第6章 再起
何だろう。
そう思った瞬間にはもう、引き寄せられて唇が重なっていた。
突然のことで思考が置いてきぼりになり、どのくらいそうされていたのかは分からなかった。
唇が離れる間際、舌で唇をなぞられて、思わず震えた。
「ひゃっ…」
「…ほんとに隙だらけだよね。ごちそうさま。じゃあ、お先です。」
あくまで冷静に。
何事もなかったかのように。
そういうところはいつもと変わらず、月島くんは事を終えるとさっさと帰って行ってしまった。
「あ……ま、待ってよツッキー!!」
山口くんが慌てて月島くんを追いかけて部室を出て行った。
私はつい、ぺたんと座り込んでしまう。
何、今の………
キスされた。
しかも、唇なめられた…
この前、部屋に行った時は抱きしめる以上のことはされなかったのに。
皆の前で見せつけるようにするのがいかにも月島くんらしいというか…。
ぼーっとしていると、影山くんがへたりこんでいる私を押し倒さんばかりの勢いでこちらにやってきた。
「上書きしてやる…!!!こっち向けよ!」
「や、ちょっと待って…!!」
「落ち着け影山!!」
「無理です。あいついっぺん殴ってやらなきゃ気がすまねえ!!!」
大地さんの言葉にも耳をかさない影山くんは、他の皆の協力により私から引き剥がされた。
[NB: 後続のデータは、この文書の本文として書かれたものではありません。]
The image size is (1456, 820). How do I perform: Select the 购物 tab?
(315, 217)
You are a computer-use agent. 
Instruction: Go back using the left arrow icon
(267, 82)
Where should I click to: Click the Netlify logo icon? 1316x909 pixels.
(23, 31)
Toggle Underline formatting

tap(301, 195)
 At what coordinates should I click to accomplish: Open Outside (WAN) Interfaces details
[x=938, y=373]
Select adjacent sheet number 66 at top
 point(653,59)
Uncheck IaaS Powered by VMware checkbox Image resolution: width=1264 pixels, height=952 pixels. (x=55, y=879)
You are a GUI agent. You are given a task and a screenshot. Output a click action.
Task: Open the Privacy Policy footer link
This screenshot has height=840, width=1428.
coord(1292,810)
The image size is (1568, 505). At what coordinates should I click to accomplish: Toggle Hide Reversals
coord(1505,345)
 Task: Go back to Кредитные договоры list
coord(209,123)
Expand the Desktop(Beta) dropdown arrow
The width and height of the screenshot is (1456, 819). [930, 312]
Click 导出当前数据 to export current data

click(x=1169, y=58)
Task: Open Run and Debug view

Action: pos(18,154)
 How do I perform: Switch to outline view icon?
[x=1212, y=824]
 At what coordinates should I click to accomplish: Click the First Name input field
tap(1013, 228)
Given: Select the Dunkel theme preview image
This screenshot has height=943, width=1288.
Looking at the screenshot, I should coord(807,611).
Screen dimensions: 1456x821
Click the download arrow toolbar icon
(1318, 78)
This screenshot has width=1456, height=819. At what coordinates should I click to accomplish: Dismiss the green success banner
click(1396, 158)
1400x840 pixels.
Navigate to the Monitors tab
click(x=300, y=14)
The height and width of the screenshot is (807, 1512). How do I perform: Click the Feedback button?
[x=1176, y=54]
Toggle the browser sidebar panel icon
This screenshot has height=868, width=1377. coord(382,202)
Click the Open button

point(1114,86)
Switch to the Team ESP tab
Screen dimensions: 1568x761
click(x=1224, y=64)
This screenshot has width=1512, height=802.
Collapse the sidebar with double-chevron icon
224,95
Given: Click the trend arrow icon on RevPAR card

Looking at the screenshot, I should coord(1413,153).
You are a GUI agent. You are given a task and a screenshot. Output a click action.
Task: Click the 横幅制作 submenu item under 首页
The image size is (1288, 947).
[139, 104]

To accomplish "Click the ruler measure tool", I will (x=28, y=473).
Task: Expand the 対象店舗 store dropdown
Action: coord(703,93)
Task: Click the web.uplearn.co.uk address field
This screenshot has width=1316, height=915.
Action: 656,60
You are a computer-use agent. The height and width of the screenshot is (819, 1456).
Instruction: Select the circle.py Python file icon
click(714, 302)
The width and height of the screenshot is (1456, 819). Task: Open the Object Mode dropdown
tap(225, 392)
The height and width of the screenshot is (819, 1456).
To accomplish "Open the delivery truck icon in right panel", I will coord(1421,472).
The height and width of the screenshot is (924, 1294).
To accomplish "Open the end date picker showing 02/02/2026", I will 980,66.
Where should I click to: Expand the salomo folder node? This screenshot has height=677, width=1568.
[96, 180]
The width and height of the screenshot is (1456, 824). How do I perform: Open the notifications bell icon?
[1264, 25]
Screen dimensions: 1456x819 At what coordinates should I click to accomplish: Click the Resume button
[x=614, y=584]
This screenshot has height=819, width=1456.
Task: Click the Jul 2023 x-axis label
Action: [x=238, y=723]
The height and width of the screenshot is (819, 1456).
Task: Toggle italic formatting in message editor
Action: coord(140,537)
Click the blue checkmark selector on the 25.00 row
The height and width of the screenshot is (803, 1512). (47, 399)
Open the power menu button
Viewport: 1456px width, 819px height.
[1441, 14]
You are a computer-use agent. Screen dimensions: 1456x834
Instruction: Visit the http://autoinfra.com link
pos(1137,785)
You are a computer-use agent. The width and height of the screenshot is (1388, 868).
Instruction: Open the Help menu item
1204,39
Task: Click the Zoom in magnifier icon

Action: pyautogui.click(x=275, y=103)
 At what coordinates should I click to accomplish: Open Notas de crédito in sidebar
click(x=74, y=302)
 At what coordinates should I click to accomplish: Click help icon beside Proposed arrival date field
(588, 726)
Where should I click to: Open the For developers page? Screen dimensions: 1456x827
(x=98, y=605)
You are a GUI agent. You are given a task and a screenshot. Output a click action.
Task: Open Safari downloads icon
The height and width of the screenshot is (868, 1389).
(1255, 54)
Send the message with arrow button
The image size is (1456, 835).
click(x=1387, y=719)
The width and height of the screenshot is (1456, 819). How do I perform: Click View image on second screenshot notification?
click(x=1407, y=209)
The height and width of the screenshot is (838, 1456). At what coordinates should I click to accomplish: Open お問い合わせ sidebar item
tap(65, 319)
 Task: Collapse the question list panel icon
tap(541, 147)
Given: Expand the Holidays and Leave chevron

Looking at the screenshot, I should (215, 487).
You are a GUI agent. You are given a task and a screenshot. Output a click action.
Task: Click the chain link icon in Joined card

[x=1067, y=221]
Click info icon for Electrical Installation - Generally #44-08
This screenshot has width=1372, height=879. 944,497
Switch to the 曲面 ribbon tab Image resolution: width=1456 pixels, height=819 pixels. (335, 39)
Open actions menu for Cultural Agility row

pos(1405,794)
その後も、月島くんの突然の行為のせいで部室は大混乱が続いた。
私の心の内も、もちろん大混乱だ。
さっき舐められた瞬間に感じた体の中心が疼くような感覚に、私は動揺していた。
明日からの部活で、また影山くんと月島くんの関係が悪くならなければいいなと思う。
私はへたりこんだまま、深く深く息を吐いた。